Abstract

In children with hemiplegia, it is important to distinguish between equinus with hindfoot varus (equinovarus) or valgus (equinovalgus). Premature onset of medial gastrocnemius (GM) EMG in individuals with equinus is well documented. Premature onset of Peroneus longus (PL) EMG has been described in neurologically impaired adults with equinovalgus, but not in children. Our aim was to record the onset of PL and GM activity on the hemiplegic side of children with equinovalgus deformity.Fifteen children GMFCS 1 (3.8yrs±2) with hemiplegia had a goniometric assessment of passive ankle range of motion and assessment of ankle function from video and surface EMG recording during gait. The clinical and video observations were used to determine the equinovalgus, as defined by Wren, at initial contact (IC). The premature onset of muscle activity was normalised as a swing (SW) percentage prior to IC of the following stance (ST). A paired T-test compared the onset of muscle activity between PL and GM.The ankle passive dorsiflexion was 13°±12° (hemiplegic side) versus 18°±10° (non-involved side) (p<0.05). For the non-involved limb, the onset of GM activity was at 14% of the gait cycle (midstance), the onset of PL activity was at 19% (p<0.05).
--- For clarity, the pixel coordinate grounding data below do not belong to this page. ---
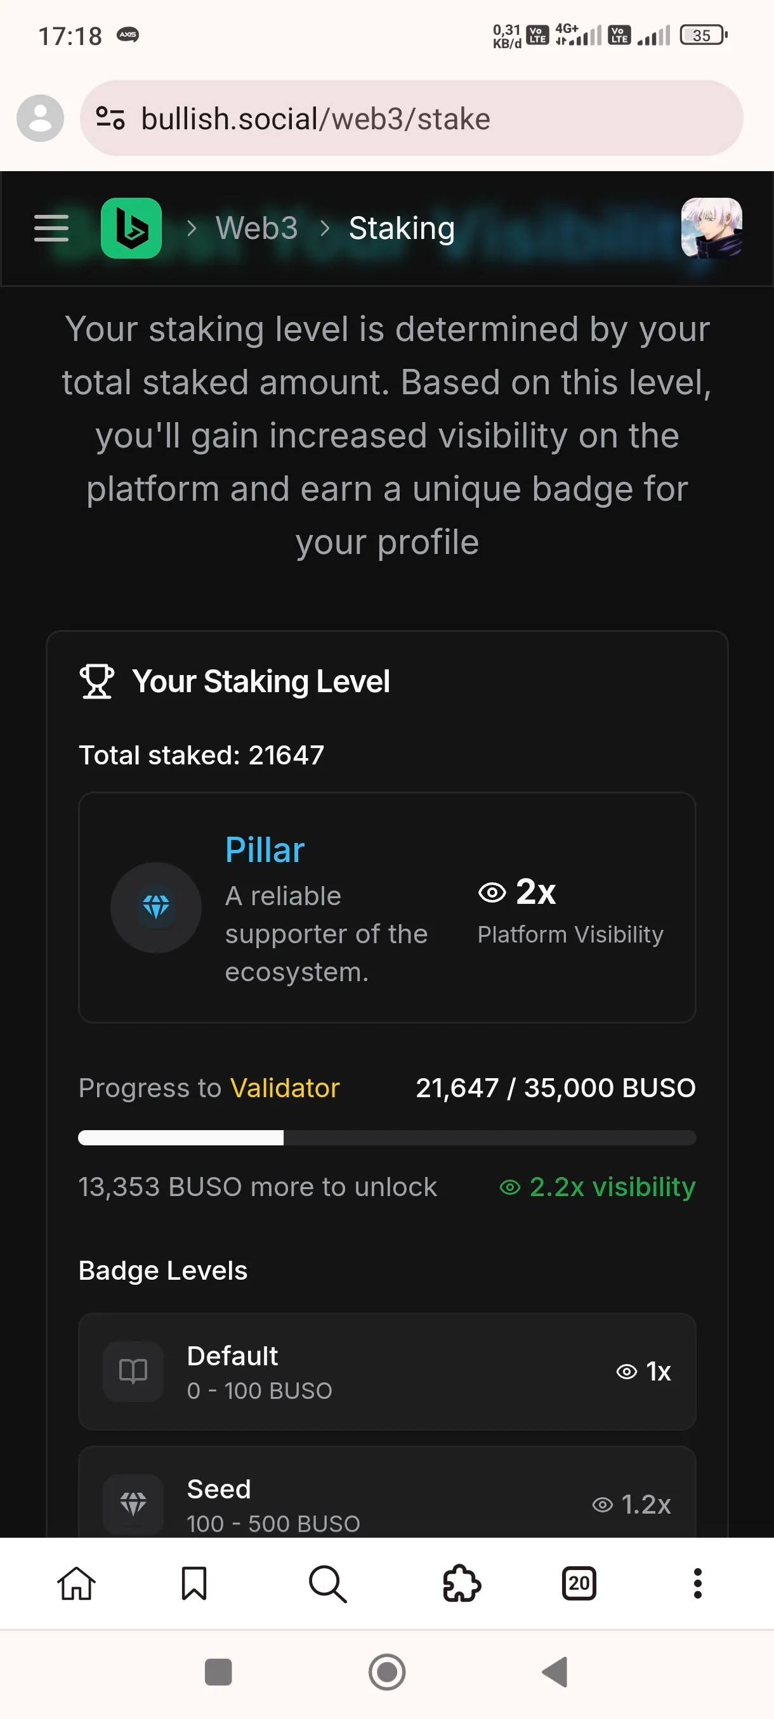The height and width of the screenshot is (1719, 774).
Task: Select the Default badge level card
Action: (387, 1371)
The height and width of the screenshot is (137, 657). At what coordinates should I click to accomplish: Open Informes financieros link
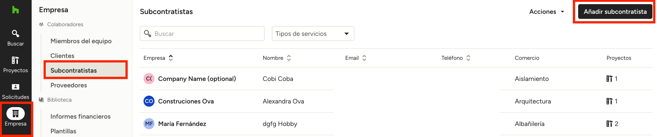(80, 116)
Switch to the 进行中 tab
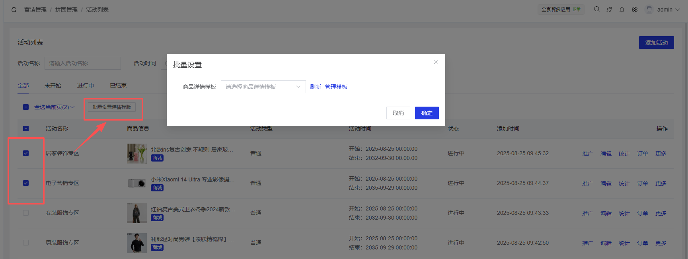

For the hemiplegic limb with equinovalgus, there was a premature onset activity of PL (−24%) and GM(−8%) (p<0.001).On the non involved side, the onset of PL activity occurred, as in adults, after the onset of GM activity, during ST. On the hemiplegic side, there was no triceps surae contracture and the onset of PL activity occurred prior to the onset of GM activity, during terminal SW. This study confirmed the overactivity of PL in hemiplegic children with equinovalgus.